Referenced in: none

Automatically associated channels: Kv7.1

Title: Thyroid hormone receptor alpha can control action potential duration in mouse ventricular myocytes through the KCNE1 ion channel subunit.

Authors: A Mansén, C Tiselius, P Sand, J Fauconnier, H Westerblad, B Rydqvist, B Vennström

Journal, date & volume: Acta Physiol (Oxf), 2010 Feb , 198, 133-42

PubMed link: http://www.ncbi.nlm.nih.gov/pubmed/19832729

Abstract
The reduced heart rate and prolonged QT(end) duration in mice deficient in thyroid hormone receptor (TR) alpha1 may involve aberrant expression of the K(+) channel alpha-subunit KCNQ1 and its regulatory beta-subunit KCNE1. Here we focus on KCNE1 and study whether increased KCNE1 expression can explain changes in cardiac function observed in TRalpha1-deficient mice.TR-deficient, KCNE1-overexpressing and their respective wildtype (wt) mice were used. mRNA and protein expression were assessed with Northern and Western blot respectively.
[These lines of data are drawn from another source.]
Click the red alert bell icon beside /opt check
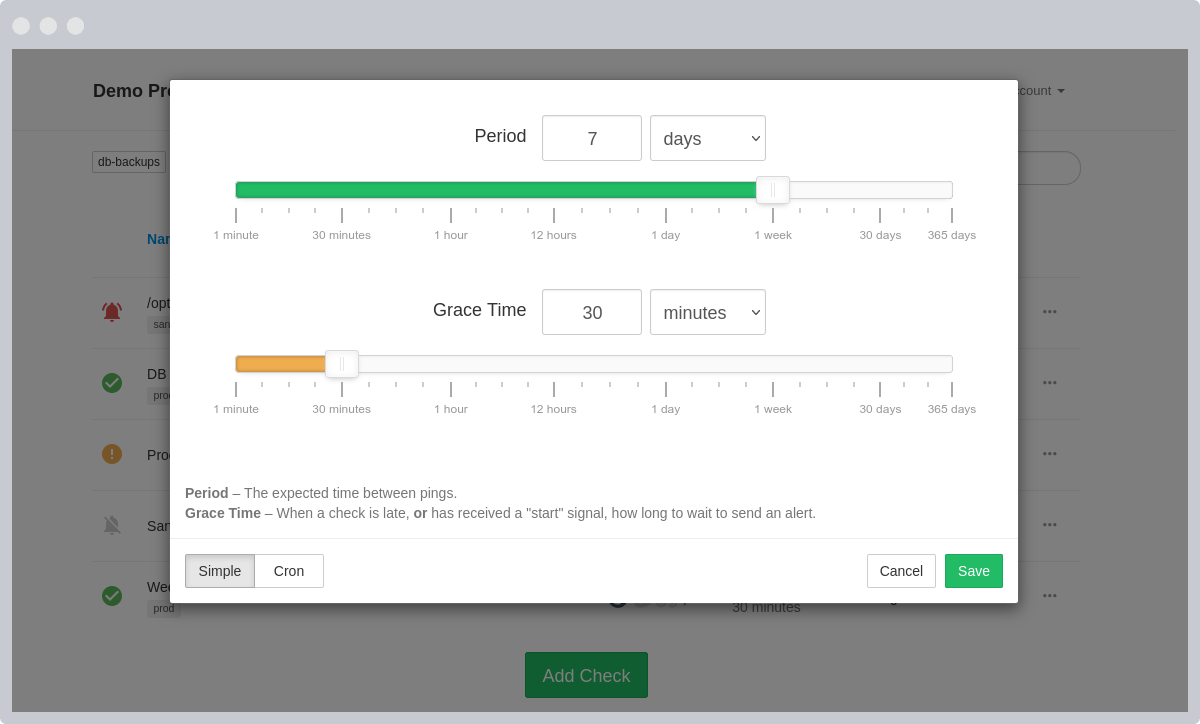Viewport: 1200px width, 724px height. [x=111, y=311]
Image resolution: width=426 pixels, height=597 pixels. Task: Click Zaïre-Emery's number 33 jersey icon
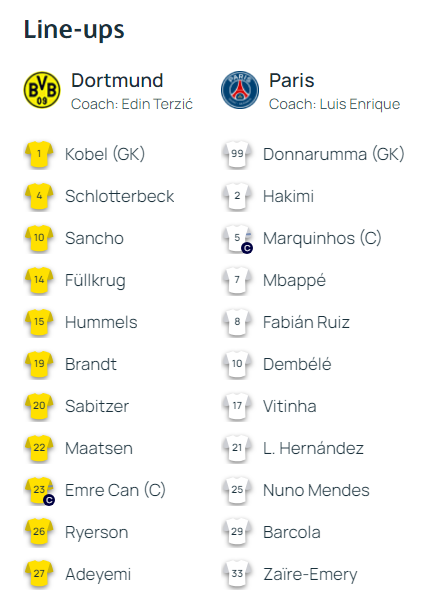(x=237, y=574)
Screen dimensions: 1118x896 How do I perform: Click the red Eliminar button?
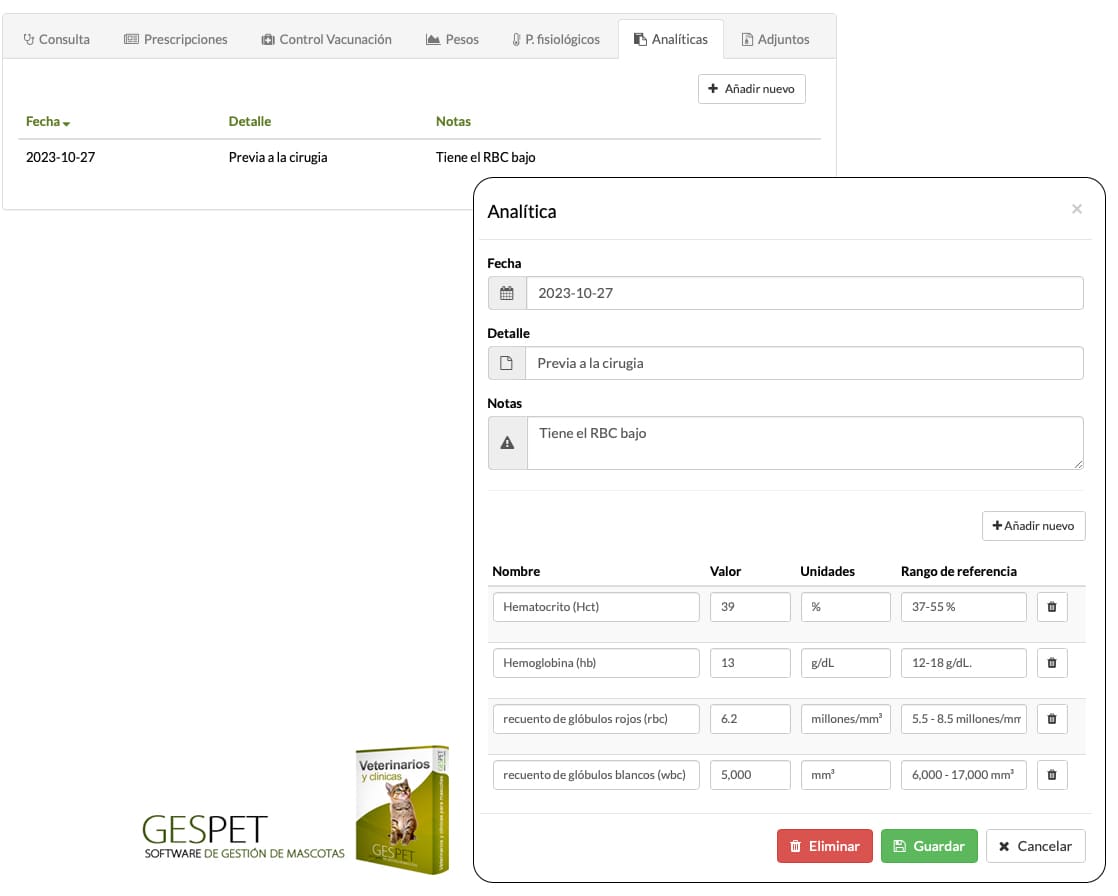(x=825, y=846)
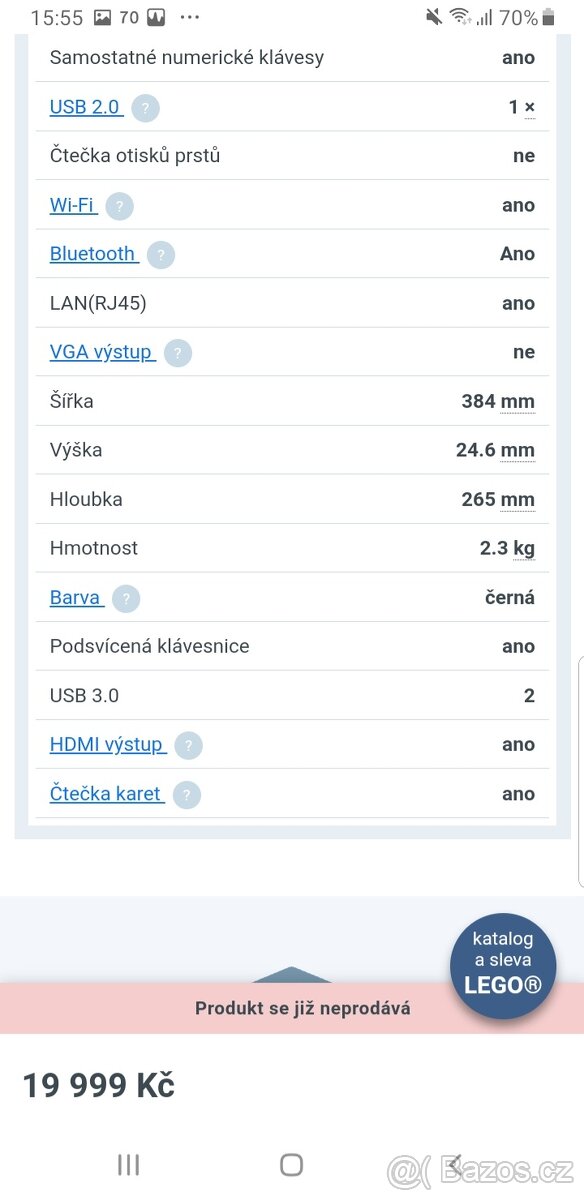Tap the underlined '1 ×' USB value
The image size is (584, 1200).
[522, 107]
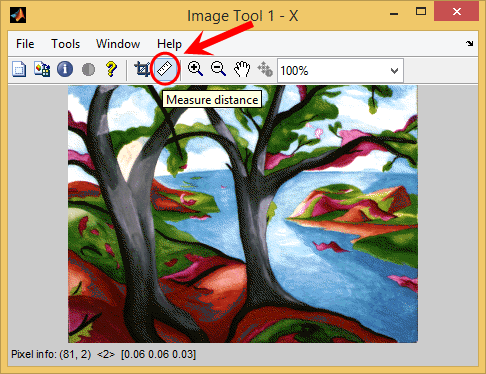Select the Zoom Out magnifier
This screenshot has height=374, width=486.
point(218,69)
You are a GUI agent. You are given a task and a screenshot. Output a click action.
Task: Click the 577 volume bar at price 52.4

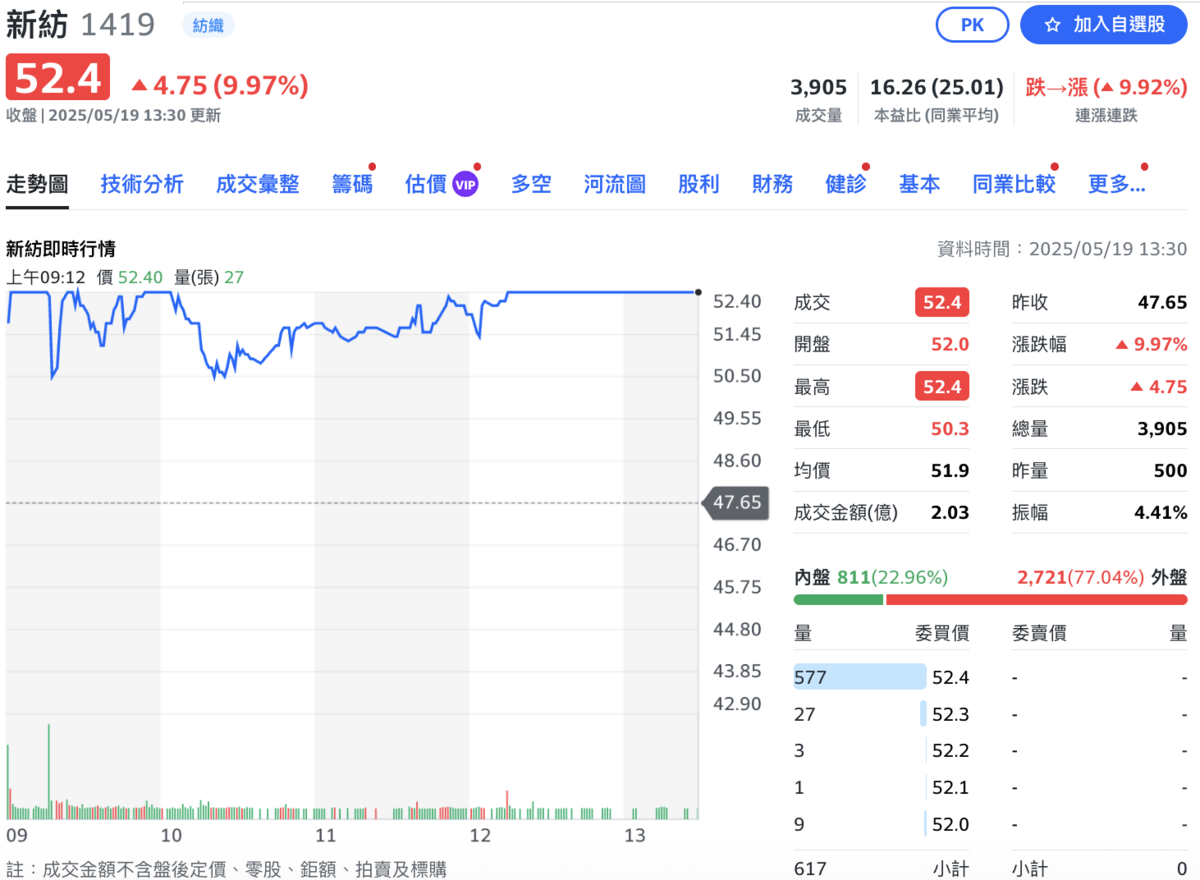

Telemetry was used to record electrocardiogram and temperature in freely moving mice. Patch-clamp was used to measure action potentials (APs) in isolated cardiomyocytes and ion currents in Chinese hamster ovary (CHO) cells.KCNE1 was four to 10-fold overexpressed in mice deficient in TRalpha1. Overexpression of KCNE1 with a heart-specific promoter in transgenic mice resulted in a cardiac phenotype similar to that in TRalpha1-deficient mice, including a lower heart rate and prolonged QT(end) time. Cardiomyocytes from KCNE1-overexpressing mice displayed increased AP duration. CHO cells transfected with expression plasmids for KCNQ1 and KCNE1 showed an outward rectifying current that was maximal at equimolar plasmids for KCNQ1-KCNE1 and decreased at higher KCNE1 levels.The bradycardia and prolonged QT(end) time in hypothyroid states can be explained by altered K(+) channel function due to decreased TRalpha1-dependent repression of KCNE1 expression.